Design, synthesis, and biological activity of novel semicarbazones as potent Ryanodine receptorl inhibitors of Alzheimer's disease

• Published in: Bioorganic & medicinal chemistry Vol. 29
• Main Authors: Dai, Baozhu, Ma, Xingxing, Tang, Yadong, Xu, Le, Guo, Su, Chen, Xinyan, Lu, Shitong, Wang, Guangjie, Liu, Yajing
• Format: Journal Article
• Language: English
• Published: OXFORD Elsevier 01.01.2021
• Subjects: Biochemistry & Molecular Biology; Chemistry; Chemistry, Medicinal; Chemistry, Organic; Life Sciences & Biomedicine; Pharmacology & Pharmacy; Physical Sciences; Science & Technology; Synthesis; AD; DANTROLENE; ACETYLCHOLINESTERASE; METABOLISM; RyR1 inhibitors; CALCIUM; DYSREGULATION; SOICR; Semicarbazones; RELEASE; BRAIN
• ISSN: 0968-0896; 1464-3391
• DOI: 10.1016/j.bmc.2020.115891

Ryanodine receptors (RyRs) are important ligand-gated Ca2+ channels; their excessive activation leads to Ca2+ leakage in the sarcoplasmic reticulum that may cause neurological diseases. In this study, three series of novel potent RyR1 inhibitors based on dantrolene and bearing semicarbazone and imidazolyl moieties were designed and synthesized, and their biological activity was evaluated.

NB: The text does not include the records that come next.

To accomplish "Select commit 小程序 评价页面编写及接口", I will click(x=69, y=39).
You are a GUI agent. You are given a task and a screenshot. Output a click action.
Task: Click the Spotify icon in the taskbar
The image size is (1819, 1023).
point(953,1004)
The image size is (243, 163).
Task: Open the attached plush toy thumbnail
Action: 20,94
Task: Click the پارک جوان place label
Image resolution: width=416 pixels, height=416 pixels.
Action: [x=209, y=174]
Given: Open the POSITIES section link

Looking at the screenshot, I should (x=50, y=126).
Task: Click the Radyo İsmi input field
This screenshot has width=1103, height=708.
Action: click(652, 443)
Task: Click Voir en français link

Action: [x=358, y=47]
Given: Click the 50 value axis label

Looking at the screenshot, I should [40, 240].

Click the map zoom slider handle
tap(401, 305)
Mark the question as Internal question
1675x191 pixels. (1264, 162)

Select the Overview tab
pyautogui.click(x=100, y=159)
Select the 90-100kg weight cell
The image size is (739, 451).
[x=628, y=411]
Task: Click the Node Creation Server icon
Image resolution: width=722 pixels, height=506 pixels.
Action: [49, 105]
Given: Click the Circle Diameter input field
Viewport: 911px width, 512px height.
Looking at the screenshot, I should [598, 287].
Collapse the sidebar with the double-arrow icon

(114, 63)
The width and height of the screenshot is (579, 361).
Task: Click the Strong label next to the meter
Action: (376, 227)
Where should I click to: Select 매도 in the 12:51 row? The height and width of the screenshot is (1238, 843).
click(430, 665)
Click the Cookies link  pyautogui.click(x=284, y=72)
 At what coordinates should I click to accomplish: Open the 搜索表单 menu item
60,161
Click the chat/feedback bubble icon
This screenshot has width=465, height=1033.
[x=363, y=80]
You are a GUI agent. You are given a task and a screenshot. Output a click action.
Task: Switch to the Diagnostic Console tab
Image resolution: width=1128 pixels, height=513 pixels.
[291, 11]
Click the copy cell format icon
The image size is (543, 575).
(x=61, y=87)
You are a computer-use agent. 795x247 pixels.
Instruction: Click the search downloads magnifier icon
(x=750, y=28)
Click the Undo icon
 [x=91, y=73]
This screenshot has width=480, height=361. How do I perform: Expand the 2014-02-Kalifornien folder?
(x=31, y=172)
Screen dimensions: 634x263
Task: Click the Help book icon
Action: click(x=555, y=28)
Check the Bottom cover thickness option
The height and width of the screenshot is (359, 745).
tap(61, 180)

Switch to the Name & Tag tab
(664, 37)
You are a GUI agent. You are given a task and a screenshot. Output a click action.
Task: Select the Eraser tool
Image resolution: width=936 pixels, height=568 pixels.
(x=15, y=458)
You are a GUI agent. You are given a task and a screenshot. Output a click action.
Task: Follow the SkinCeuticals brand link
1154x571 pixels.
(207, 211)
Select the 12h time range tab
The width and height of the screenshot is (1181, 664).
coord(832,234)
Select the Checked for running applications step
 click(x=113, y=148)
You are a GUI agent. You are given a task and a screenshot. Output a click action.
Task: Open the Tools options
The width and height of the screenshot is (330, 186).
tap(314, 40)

Using a single-cell calcium imaging method, the calcium overload inhibitory activities of 26 target compounds were tested in the R614C cell line, using dantrolene as a positive control. The preliminary investigation showed that compound 12a suppressed Ca2+ release as evidenced by store overload-induced Ca(2+ )release (SOICR) (31.5 +/- 0.1%, 77.2 +/- 0.1%, 93.7 +/- 0.2%) at 0.1 mu M, 3 mu M and 10 mu M, respectively. Docking simulation results showed that compound 12a could bind at the active site of the RyR1 protein. The Morris water-maze test showed that compound 12a significantly improved the cognitive behavior of AD-model mice. Further studies on the structural optimization of this series of derivatives are currently underway in our laboratory.